Mr. Garzón found himself in the city on the same day it hosted the second virtual edition of Fintech South, which has quickly become one of the country’s largest financial technology conferences. This year’s program featured a World Stage for the second straight year.
A former trade commissioner within the Spanish embassy in both Mexico and Brazil, Latin America’s two largest economies, Mr. Garzón noted that Spain’s mature banks naturally look toward Latin America when it comes to fintech innovation, but that Atlanta is slowly coming onto their radar.
Viewing Atlanta from Miami, an undisputed Latin American hub, he said the city should embrace its growing links to the region but really lean into its broader global bent, as evidenced by its 16 Fortune 500 companies.
“Doing business here connects us globally and with the whole of the US. So I believe that should be your pitch.”
At a bilateral level, he was heartened to see the U.S. and Europe clearing the way for a more collaborative approach on trade by removing some longstanding irritants.

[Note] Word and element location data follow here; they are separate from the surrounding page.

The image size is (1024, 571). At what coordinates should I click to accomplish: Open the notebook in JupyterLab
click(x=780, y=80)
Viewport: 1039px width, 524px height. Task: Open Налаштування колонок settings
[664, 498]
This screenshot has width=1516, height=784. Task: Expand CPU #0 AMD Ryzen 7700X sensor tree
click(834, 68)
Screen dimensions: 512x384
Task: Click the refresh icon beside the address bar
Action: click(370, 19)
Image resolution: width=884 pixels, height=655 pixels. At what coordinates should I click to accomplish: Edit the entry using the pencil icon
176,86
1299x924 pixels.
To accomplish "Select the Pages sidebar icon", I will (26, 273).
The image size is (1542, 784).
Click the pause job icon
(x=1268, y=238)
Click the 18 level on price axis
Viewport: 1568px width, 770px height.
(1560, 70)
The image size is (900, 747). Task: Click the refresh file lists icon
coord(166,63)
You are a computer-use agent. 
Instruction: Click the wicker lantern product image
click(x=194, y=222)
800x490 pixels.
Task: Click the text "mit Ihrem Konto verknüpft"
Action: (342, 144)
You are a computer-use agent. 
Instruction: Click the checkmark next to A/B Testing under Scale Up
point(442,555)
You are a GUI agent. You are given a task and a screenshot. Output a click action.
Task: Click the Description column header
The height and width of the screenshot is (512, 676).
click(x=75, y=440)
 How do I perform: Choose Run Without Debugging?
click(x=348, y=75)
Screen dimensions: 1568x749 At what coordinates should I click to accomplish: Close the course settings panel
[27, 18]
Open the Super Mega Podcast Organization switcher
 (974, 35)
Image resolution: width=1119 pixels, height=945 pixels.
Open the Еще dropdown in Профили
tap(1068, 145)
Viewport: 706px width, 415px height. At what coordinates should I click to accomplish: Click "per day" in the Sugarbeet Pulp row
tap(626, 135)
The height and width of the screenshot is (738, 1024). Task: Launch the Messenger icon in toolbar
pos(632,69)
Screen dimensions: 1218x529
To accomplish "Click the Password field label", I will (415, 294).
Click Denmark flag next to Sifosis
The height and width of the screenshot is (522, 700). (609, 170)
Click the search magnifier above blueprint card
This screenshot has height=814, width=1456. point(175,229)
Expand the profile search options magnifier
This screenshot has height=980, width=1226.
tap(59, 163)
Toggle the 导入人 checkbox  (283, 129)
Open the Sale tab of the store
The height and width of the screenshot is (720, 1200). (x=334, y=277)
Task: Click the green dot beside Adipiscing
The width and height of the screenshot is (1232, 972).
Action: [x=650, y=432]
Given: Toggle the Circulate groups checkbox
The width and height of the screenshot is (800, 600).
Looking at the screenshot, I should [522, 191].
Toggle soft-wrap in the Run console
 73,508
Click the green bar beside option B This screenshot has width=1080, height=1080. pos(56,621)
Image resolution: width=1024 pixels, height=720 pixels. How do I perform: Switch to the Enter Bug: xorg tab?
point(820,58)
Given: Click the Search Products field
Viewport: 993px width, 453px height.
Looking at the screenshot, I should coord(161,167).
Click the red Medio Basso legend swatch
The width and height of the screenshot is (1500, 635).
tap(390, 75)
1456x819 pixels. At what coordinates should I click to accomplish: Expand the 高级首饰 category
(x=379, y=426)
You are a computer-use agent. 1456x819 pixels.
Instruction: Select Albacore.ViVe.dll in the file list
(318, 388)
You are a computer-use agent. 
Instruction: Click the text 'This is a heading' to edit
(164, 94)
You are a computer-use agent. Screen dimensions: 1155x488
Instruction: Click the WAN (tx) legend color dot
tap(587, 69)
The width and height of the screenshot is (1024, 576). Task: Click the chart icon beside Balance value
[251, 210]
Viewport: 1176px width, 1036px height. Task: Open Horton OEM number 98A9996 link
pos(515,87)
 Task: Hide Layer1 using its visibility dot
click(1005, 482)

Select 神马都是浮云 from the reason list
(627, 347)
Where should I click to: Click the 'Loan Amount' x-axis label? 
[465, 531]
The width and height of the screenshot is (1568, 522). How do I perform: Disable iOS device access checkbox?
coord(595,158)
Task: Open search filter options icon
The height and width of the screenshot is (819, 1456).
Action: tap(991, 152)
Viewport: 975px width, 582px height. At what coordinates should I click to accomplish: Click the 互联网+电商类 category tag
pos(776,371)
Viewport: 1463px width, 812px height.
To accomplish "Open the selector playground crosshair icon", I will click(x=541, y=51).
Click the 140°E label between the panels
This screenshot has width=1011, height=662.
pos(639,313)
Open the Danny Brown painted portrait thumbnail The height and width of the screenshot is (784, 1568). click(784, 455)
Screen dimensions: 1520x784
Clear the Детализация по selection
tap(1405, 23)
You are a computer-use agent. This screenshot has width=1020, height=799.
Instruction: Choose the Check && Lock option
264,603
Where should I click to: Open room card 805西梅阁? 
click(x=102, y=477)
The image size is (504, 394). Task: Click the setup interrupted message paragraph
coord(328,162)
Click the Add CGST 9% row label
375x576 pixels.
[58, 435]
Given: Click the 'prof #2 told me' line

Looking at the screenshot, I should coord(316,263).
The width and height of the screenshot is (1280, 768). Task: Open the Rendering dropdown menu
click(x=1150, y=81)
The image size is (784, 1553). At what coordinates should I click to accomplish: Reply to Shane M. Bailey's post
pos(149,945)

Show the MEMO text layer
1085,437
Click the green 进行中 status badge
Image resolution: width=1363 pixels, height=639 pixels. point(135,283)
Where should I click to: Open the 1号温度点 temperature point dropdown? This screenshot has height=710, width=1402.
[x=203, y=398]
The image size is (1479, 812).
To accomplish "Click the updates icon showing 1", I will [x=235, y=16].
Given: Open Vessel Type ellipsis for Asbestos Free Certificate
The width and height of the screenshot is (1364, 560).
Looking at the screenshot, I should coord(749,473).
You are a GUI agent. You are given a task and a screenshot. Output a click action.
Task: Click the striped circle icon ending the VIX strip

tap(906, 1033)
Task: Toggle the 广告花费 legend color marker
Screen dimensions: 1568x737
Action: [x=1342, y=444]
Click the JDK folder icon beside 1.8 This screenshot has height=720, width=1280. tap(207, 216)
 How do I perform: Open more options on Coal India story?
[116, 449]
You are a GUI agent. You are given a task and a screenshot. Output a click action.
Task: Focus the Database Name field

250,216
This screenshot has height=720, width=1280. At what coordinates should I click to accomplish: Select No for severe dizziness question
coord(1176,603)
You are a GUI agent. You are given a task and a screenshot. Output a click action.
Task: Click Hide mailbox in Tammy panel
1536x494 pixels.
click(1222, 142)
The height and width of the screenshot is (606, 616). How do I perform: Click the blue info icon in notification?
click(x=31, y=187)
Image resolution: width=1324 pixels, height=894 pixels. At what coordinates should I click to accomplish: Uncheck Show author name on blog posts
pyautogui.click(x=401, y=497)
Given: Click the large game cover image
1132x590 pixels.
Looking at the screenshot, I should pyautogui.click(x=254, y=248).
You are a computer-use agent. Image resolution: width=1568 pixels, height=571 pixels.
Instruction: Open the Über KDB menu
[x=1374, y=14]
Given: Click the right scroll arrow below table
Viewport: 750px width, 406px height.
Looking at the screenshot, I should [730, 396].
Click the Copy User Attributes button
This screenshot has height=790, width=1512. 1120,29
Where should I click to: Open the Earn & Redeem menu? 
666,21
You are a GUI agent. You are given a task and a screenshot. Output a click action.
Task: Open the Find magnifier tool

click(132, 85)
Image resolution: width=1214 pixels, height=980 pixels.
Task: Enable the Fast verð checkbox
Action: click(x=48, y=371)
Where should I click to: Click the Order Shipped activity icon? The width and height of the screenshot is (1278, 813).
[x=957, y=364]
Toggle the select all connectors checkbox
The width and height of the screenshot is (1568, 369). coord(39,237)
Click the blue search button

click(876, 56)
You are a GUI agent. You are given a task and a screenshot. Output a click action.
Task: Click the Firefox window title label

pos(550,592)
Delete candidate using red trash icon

The two sides recently extended to five years a temporary truce suspending punitive tariffs in the Airbus-Boeing dispute over airplane manufacturing subsidies, which had simmered for more than 17 years.
“We’re happy to say that’s clear and we can focus on what brings us together,” he said.
In the realm of digital services, the U.S. under Donald Trump had slapped tariffs on Spanish seafood, shoes, handbags hats and other products in retaliation for tax policies it viewed as being unfairly targeted toward impacting American tech giants. The 25 percent levies have been paused for 180 days while a broader framework on global taxation is negotiated at the OECD.
“The digital services tax in Spain is not retroactive, it is not extraterritorial and it’s not discriminatory. So from our point of view, there is no ground for the tariffs. But we understand that the U.S. authorities do have to do their job,” Mr. Garzón said. “The good news is that right now we are in the middle of conversations, and I’m really hopeful that this will have a happy ending, so we can focus on really on what we can do together and not on the differences. And I believe that’s a win-win situation.”
Spain, meanwhile, opened to vaccinated American travelers June 21, reigniting its thriving tourism sector. The country looks forward to welcoming U.S. students again as well, Mr. Garzón said, both for the economic impact they bring and the lasting ties their trips create.
“As a market, it is very important. But I’m not only thinking about the economic point of view, but the image, perception and the spillover effects that has afterwards, which are very very important for us,” said Mr. Garzon, an economist who between 2014-18 was managing director of ICEX, the Spanish agency for trade promotion and investment attraction.